### Selected text
+ + + +

By Theorem 4, the covariance between B and C will be positive since the sign of the only directed path from B to C is positive and B and C have no common causes. The covariance between C and D will be negative since the sign of the only directed path from C to D is negative and because for the only common cause of C and D, namely A, all directed paths from A to C are positive and thus of the opposite sign as all directed paths from A to D not through C, which are negative. The covariance between E and F is undetermined because A is a common cause of E and F and the path from A to F consisting of the edge A → F is without sign. The covariance between D and E is also undetermined because the D → E edge is positive but A is a common cause of D and E and sign of the directed path A → B → C → D from A to D is negative and thus is of the opposite sign of the directed path from A to E consisting of the edge A → E which is positive.

As an additional application of Theorem 4, we return to the example given in the Introduction and illustrated by Figure 1 above, and we show that Theorem 4 can be used to draw conclusions about the presence of causal effects from the data even when data on confounding variables is missing.

+ + + +

### Data shown
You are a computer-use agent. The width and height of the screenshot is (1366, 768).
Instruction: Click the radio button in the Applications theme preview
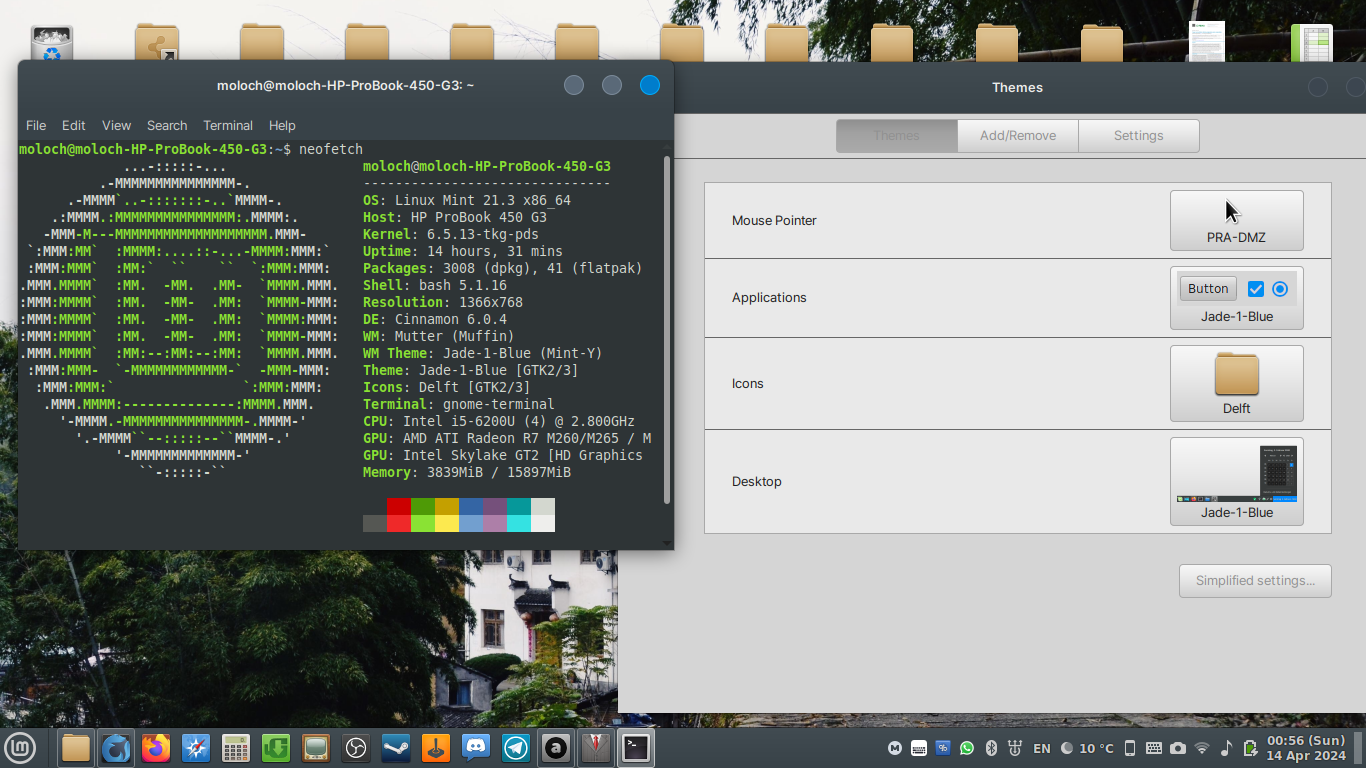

+ + + +

### What this exercise asks
1. In the excerpt on Theorem 4, why is the covariance between E and F undetermined?
2. Resume the excerpt on Theorem 4, writing what follows its last sentence.

### Replies
1. A is a common cause of E and F, and the path from A to F consisting of the edge A → F is without sign.

2.
Example 4

In Figure 1, recall that antihistamine treatment is denoted by E, asthma incidence by D, air pollution levels by A, and bronchial reactivity by C. Data is available only on antihistamine use E and asthma D. The effect of E on D is confounded by A and C. In this example it is arguably quite reasonable to assume that air pollution has a weak positive monotonic effect on bronchial reactivity, on antihistamine use (relative to bronchial reactivity C, the other parent of E) and on asthma (relative to relative to bronchial reactivity and antihistamine use). It is arguably also quite reasonable to assume that bronchial reactivity has a weak positive monotonic effect on antihistamine use (relative to air pollution) and on asthma (relative to air pollution and antihistamine use). We may then add to Figure 1 the positive signs indicated in Figure 5.

Testing for the causal effect of E on D without data on A and C, using assumptions about signed edges

Suppose there were no causal effect of E on D so that the E → D edge were absent. There would then be no directed paths from E on D. Furthermore, if we consider every common cause of E and D, namely A and C, then we have that all directed paths from A to E are of the same sign as all directed paths from A to D and we also have that all directed paths from C to E are of the same sign as all directed paths from C to D. From Theorem 4 it would then follow that, if the E → D edge were absent, then Cov(E, D) ≥ 0. Suppose then we proceeded with an analysis of the association between E and D without data on A and C and suppose that we found that those using an antihistamine had lower asthma rates than those not using an antihistamine i.e. that Cov(E, D) < 0. We could then conclude that there was a causal effect of E on D, even though no data is available on A and C. This is because if E had no effect on D and if the monotonicity relationships indicated in Figure 5 held, then we would have Cov(E, D) ≥ 0. Note that the conclusions drawn here did not make any assumptions about the distributions of A, C, D and E beyond the monotonicity relationships.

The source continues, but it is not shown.